Luxembourg | Luxembourg, Tribunal administratif, 00 juillet 2003, 16196C


GRAND-DUCHE DE LUXEMBOURG COUR ADMINISTRATIVE Numéro du rôle : 16196 C Inscrit le 27 mars 2003 —————————————————————————————————————— AUDIENCE PUBLIQUE DU JEUDI 10 JUILLET 2003 Recours formé par les époux … et consorts contre deux décisions du ministre de la Justice en matière de statut de réfugié (jugement entrepris du 17 mars 2003)  Vu la requête déposée le 27 mars 2003 par laquelle Maître Patrick Weinacht

, avocat à la Cour, inscrit au tableau de l’Ordre des avocats à Luxembourg, a relevé appel au nom de …, né le … (Bosnie-Herzégovine), et de son épouse …, née le … (Monténégro/ex-Yougoslavie), agissant ta...

GRAND-DUCHE DE LUXEMBOURG COUR ADMINISTRATIVE Numéro du rôle : 16196 C Inscrit le 27 mars 2003 —————————————————————————————————————— AUDIENCE PUBLIQUE DU JEUDI 10 JUILLET 2003 Recours formé par les époux … et consorts contre deux décisions du ministre de la Justice en matière de statut de réfugié (jugement entrepris du 17 mars 2003)  Vu la requête déposée le 27 mars 2003 par laquelle Maître Patrick Weinacht, avocat à la Cour, inscrit au tableau de l’Ordre des avocats à Luxembourg, a relevé appel au nom de …, né le … (Bosnie-Herzégovine), et de son épouse …, née le … (Monténégro/ex-Yougoslavie), agissant tant en leur nom propre qu’en nom et pour compte de leurs enfants mineurs …, tous de nationalité yougoslave, demeurant à L-…, contre le ministre de la Justice d’un jugement rendu le 17 mars 2003 par le tribunal administratif dans la cause inscrite sous le numéro 15487 du rôle;

vu le mémoire en réponse déposé le 24 avril 2003 par le délégué du Gouvernement;

vu les pièces régulièrement versées et notamment les décisions critiquées, ainsi que le jugement entrepris;

ouï le conseiller en son rapport ainsi que Maître Tessy Kuborn, en remplacement de Maître Patrick Weinacht, et Madame la déléguée du Gouvernement Claudine Konsbruck en leurs plaidoiries.

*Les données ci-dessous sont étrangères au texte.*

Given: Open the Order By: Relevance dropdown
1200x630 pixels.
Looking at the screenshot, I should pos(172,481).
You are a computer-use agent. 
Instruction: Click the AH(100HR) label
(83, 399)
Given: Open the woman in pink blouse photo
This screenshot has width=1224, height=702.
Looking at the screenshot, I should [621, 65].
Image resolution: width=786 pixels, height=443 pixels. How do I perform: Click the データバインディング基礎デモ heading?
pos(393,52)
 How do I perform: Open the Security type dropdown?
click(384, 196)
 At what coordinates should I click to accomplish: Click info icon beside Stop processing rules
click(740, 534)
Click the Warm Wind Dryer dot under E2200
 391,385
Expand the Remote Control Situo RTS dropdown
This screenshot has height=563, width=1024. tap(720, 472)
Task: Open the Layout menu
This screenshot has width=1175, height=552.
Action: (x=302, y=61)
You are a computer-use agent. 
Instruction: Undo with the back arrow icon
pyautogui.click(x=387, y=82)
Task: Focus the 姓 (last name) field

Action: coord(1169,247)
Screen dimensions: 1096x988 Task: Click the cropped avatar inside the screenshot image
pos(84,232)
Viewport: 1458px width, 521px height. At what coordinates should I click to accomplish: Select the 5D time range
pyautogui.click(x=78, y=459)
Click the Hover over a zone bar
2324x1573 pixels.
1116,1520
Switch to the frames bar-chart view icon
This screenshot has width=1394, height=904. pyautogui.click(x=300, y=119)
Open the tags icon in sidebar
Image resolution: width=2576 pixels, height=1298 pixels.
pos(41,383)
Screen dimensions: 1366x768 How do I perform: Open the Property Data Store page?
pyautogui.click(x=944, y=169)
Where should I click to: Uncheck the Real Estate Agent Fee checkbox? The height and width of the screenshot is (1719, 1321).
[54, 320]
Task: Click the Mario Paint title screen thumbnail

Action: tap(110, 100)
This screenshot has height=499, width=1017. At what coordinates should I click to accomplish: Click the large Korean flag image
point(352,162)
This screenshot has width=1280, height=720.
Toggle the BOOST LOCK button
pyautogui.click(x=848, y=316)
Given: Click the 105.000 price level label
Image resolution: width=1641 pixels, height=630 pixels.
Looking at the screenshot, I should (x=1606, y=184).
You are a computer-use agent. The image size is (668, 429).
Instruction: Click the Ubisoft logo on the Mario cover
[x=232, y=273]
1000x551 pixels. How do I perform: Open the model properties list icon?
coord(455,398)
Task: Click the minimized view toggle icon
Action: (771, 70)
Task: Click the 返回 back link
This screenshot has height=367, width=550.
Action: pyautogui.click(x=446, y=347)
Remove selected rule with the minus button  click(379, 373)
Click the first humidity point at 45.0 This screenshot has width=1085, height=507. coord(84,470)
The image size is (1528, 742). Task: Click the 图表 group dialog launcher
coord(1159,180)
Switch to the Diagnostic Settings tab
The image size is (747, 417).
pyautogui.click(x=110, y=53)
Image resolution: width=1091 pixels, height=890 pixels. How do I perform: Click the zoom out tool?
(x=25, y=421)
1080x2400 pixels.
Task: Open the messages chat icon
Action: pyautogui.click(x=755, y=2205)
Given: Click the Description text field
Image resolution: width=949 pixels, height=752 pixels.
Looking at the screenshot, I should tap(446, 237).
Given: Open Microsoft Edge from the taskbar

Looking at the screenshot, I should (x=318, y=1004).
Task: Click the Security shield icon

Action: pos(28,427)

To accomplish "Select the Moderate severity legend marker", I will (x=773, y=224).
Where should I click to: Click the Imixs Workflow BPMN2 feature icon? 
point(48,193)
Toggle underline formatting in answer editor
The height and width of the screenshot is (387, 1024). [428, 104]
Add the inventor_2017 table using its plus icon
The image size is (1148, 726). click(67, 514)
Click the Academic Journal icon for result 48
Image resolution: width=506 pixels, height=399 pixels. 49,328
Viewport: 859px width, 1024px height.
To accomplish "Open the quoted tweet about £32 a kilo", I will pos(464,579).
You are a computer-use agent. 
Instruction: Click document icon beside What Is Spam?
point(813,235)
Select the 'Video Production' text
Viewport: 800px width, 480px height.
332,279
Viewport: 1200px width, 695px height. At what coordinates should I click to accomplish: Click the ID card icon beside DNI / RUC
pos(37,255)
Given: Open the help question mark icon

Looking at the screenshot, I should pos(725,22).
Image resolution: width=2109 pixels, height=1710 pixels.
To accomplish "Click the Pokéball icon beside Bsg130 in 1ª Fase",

 Par requête inscrite sous le numéro 15487 du rôle et déposée au greffe du tribunal administratif le 24 octobre 2002 par Maître Patrick Weinacht, avocat à la Cour, inscrit au tableau de l’Ordre des avocats à Luxembourg, …, né le … (Bosnie-

Herzégovine) et son épouse …, née le …(Monténégro/ex-Yougoslavie), agissant tant en leur nom personnel qu’en celui de leurs enfants mineurs …, tous de nationalité yougoslave, demeurant actuellement à L-…, ont demandé la réformation, sinon l’annulation d’une décision du ministre de la Justice prise en date du 14 mai 2002, notifiée en date du 3 juin 2002, par laquelle il n’a pas été fait droit à leur demande en reconnaissance du statut de réfugié, ainsi que d’une décision implicite de refus du ministre de la Justice, tirée du silence de plus de trois mois suite à un recours gracieux introduit le 2 juillet 2002.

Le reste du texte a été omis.